Ivorian footballer (born 1986)

Jean Romaric Kevin Koffi (born 25 June 1986) is an Ivorian professional footballer who plays as a forward.

==Career==
A youth product of Modena, Koffi left for Virtus Castelfranco of Serie D in the summer of 2004, a team in the Province of Modena.

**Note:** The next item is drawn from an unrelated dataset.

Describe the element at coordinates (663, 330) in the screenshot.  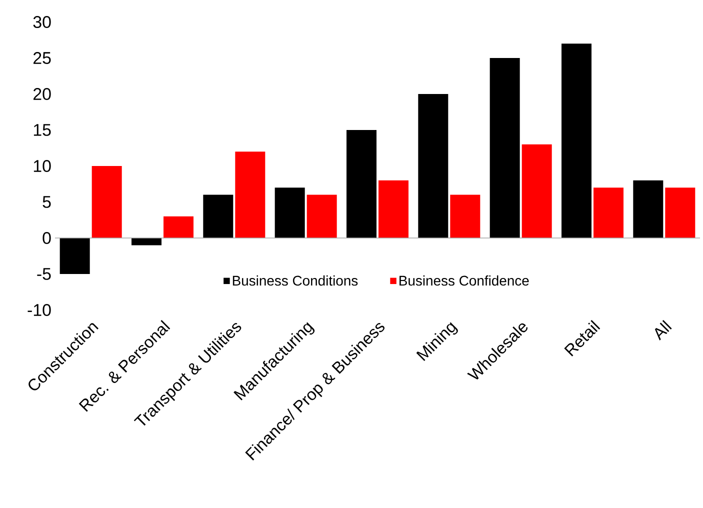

In the summer of 2007, Modena re-signed Koffi. After playing three times in 2009–10 Serie B, he was released. In October 2010, he signed for Seconda Divisione side Sanremese, but he was released in December. However on 31 January 2011, he signed for Serie A team Napoli and immediately loaned to Siracusa (swapped with youngster Andrea Petta). It was because when Koffi became a free agent, Napoli would got a non-EU signing from abroad quota to "replace" Koffi.

On 15 August 2011, he signed for another Serie A team, Roma. He moved to the Belgian Second Division side Royal Boussu Dour Borinage on the same day. In the same window, Roma also signed Alain Mendy and released him to Belgium in order to get the non-EU quota.

On 31 January 2014, he signed for Westerlo.